I held him as his cord continued to pulse and started memorizing every bit of him. He squeezed Cole’s finger and let out his first cries. He even started trying to latch which he did within the first hour. He was a champ. Cole cut the cord eventually after it had finished pulsing, and I delivered the placenta. Although, just like Zeke, that placenta did not want to come out! I lost quite a bit of blood at the end, almost too much, but thankfully it began to slow down, and thankfully I didn’t need any stitches! Woah, that was truly a miracle. Thanks to Sherah’s hands inside of me for that. After things calmed down a bit, we weighed Mr. Zeke and measured him. We realized by looking at all his squish and rolls that he was much larger than we thought he would be. He was a big 9lbs 2oz and 20.5 inches long. So much chunky goodness. We were overcome with love.

If you have made it this far, thank you for reading. Labor and giving birth were hard and painful but also so miraculous and beautiful. I am so thankful for the experience and will never ever forget it. It was the experience that officially made me a mother and seeing Zeke for the first time I wish I could do over and over again. Although now I just get to watch him grow everyday which is pretty great too.

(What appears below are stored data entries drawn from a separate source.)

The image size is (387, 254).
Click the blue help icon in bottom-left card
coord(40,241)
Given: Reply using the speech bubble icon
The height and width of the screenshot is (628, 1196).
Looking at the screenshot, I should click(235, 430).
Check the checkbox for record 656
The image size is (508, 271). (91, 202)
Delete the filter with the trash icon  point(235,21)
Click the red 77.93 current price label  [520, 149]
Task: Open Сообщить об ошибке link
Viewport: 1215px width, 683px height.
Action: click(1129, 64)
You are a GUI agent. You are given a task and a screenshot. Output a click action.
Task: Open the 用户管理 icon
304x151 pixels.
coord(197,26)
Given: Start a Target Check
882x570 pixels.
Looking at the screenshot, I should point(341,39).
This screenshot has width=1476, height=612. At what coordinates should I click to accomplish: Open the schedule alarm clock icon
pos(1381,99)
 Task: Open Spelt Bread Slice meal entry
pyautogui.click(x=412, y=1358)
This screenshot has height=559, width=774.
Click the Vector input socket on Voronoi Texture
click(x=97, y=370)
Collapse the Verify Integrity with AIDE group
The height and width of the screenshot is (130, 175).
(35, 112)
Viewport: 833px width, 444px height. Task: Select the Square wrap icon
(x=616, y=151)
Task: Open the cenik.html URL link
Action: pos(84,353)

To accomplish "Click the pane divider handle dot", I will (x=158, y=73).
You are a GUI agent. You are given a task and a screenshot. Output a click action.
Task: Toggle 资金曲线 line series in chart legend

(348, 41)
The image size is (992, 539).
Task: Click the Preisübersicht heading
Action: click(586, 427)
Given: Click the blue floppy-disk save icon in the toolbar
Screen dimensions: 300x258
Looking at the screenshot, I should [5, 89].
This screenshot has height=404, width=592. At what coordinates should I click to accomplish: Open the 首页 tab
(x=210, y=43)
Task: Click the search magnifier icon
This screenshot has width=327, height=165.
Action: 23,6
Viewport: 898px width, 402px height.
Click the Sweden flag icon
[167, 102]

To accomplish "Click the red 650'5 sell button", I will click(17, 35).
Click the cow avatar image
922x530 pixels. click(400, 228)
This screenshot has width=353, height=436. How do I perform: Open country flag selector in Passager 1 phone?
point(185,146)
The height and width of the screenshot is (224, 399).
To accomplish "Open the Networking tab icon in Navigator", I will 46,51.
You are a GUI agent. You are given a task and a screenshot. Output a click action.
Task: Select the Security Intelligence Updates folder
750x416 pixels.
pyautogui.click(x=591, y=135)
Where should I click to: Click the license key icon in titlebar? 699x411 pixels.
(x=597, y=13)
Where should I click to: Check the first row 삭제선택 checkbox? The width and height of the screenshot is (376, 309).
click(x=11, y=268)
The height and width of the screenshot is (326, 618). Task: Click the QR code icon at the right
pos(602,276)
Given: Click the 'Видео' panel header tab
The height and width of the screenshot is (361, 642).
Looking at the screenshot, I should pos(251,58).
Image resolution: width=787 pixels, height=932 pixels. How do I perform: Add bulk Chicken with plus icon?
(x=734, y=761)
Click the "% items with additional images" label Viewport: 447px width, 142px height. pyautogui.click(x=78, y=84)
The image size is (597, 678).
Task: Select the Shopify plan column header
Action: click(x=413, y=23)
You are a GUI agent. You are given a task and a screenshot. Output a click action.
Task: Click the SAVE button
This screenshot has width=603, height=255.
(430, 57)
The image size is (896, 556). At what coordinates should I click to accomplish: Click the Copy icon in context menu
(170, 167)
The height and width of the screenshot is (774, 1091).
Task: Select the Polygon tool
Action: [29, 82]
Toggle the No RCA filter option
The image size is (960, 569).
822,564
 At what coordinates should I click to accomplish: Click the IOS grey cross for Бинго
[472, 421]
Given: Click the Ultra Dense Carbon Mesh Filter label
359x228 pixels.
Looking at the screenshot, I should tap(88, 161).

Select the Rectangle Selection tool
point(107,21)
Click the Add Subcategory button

To all of you that think you are never going to get the chance to write this story for your own sweet bundle, you will.  In one form or another, you will write that story.  Hold onto hope, my friends.

I can’t wait to keep sharing as we see what life has in store for us. As Zeke grows and as our family grows in one way or another, I want to keep writing it out. Yes, it isn’t as easy to write with a newborn, but I’m going to start trying to make it more of a priority.   Jesus has brought such sweet things to our life, especially Mr. Zeke, and each day holds more unexpected and beautiful from him. I’m just jumping on this ride and holding on tight!